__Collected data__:
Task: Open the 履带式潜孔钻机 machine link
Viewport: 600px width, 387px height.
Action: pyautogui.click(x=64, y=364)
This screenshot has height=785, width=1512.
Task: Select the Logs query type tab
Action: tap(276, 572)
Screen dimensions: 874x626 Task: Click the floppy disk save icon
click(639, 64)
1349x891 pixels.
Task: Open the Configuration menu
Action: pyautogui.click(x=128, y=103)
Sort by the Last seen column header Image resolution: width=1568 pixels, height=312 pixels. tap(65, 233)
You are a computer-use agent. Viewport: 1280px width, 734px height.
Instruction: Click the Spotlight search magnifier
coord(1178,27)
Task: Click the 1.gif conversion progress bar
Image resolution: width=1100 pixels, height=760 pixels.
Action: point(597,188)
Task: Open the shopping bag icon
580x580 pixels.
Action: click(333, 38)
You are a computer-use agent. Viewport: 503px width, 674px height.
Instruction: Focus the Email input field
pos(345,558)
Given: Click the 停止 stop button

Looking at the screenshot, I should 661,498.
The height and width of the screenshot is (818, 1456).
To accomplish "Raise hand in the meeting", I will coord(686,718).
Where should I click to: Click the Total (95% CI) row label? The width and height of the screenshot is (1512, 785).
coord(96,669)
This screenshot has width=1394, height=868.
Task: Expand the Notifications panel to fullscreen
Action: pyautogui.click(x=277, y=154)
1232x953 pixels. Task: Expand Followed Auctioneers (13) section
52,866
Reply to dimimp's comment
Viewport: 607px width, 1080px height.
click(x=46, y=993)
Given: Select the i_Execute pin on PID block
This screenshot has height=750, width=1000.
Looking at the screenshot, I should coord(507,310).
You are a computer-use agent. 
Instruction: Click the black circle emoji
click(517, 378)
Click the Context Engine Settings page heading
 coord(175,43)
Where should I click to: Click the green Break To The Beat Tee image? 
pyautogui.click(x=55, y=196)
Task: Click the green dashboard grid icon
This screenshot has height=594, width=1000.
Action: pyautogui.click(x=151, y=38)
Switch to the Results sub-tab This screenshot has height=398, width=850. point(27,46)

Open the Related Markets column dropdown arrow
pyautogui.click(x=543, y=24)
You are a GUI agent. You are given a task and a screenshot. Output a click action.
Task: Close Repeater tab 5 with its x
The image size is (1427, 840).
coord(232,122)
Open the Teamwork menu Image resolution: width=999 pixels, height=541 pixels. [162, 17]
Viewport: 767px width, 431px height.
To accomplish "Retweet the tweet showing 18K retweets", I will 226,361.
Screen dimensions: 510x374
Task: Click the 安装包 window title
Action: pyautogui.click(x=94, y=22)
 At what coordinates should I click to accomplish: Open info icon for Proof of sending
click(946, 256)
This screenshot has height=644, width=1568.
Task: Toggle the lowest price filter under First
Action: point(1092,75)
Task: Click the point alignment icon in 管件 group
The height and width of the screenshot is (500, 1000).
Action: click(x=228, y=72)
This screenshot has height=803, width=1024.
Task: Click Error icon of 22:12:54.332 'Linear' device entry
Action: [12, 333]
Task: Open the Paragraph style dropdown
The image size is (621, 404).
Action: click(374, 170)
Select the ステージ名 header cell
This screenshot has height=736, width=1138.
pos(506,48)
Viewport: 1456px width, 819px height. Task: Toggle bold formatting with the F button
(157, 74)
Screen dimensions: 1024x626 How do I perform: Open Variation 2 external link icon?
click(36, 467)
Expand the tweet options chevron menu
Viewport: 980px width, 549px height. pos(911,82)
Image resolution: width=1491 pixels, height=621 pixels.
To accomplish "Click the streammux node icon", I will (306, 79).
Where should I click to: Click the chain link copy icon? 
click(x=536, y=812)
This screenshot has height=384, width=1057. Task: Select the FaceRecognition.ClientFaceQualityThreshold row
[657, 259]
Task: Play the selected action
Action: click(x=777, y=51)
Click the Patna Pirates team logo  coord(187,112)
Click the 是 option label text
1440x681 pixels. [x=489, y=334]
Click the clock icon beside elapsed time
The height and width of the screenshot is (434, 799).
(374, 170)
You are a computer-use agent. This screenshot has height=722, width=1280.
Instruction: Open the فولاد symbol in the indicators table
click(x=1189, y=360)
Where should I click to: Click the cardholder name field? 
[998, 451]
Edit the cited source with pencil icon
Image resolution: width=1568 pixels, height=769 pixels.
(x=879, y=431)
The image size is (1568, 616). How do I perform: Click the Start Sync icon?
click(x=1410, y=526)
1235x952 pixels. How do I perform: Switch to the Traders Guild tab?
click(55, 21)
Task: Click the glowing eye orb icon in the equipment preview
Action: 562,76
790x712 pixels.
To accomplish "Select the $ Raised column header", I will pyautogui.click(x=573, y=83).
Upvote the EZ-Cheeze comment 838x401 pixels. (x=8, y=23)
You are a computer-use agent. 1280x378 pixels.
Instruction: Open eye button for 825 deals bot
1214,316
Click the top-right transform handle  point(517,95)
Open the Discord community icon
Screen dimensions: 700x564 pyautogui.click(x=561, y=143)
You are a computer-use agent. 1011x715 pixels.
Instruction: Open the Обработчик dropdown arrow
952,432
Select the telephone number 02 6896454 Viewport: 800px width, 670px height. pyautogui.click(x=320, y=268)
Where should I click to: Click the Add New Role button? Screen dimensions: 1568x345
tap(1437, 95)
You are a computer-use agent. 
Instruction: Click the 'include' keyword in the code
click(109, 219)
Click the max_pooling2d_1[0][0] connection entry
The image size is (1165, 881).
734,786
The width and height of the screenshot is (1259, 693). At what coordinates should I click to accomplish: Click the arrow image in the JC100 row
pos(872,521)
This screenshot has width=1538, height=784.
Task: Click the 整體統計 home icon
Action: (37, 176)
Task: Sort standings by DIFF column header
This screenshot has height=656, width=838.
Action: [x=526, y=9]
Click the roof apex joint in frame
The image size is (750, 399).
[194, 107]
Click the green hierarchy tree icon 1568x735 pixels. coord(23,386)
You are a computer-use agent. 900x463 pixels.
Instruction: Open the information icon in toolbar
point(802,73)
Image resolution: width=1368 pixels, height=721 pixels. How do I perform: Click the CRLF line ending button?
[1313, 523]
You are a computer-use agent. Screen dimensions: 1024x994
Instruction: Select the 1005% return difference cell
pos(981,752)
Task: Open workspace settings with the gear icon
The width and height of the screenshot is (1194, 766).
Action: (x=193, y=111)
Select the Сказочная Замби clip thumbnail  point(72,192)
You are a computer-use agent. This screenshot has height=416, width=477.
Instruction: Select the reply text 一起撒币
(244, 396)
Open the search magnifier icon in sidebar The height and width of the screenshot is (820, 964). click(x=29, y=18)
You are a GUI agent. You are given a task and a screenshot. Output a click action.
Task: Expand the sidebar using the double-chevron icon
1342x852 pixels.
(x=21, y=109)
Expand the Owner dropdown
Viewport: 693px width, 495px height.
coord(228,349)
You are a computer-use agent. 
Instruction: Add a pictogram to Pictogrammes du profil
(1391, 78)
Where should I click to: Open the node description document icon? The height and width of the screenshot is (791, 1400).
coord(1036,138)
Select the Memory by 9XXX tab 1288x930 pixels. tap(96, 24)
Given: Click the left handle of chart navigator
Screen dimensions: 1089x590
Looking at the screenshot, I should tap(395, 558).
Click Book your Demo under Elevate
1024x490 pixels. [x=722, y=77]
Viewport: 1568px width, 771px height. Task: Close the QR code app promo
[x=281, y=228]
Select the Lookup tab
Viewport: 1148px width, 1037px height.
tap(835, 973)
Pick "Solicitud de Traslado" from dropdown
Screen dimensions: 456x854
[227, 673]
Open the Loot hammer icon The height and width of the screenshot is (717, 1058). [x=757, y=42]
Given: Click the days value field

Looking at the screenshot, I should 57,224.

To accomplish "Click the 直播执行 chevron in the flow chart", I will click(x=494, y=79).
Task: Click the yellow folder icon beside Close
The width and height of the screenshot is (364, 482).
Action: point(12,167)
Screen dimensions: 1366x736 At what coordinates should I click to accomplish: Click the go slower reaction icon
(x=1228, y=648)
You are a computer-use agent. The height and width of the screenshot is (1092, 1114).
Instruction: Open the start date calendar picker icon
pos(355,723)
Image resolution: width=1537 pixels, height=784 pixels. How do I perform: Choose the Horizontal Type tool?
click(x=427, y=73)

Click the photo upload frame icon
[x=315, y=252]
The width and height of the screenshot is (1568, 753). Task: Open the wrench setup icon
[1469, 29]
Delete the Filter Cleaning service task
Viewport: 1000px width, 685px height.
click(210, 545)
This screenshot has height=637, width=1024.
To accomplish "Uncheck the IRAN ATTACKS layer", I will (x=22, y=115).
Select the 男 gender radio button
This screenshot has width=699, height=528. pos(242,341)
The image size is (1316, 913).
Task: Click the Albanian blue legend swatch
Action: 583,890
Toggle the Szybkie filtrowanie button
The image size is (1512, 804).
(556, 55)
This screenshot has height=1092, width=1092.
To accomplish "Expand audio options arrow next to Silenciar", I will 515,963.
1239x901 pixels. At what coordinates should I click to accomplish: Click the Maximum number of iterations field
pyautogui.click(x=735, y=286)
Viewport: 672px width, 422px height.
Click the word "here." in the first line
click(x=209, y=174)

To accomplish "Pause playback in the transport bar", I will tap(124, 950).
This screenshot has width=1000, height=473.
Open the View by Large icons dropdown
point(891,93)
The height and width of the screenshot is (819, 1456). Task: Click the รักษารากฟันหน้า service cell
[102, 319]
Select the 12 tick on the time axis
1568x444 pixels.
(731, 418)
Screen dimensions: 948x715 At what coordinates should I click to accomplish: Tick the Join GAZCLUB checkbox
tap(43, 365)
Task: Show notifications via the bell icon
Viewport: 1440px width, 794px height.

__What to produce__: Output the line holding "Screen dimensions: 948x715", then every later line through the end of the records above, exactly as given and nothing else.

__Solution for this task__:
Screen dimensions: 948x715 At what coordinates should I click to accomplish: Tick the Join GAZCLUB checkbox
tap(43, 365)
Task: Show notifications via the bell icon
Viewport: 1440px width, 794px height.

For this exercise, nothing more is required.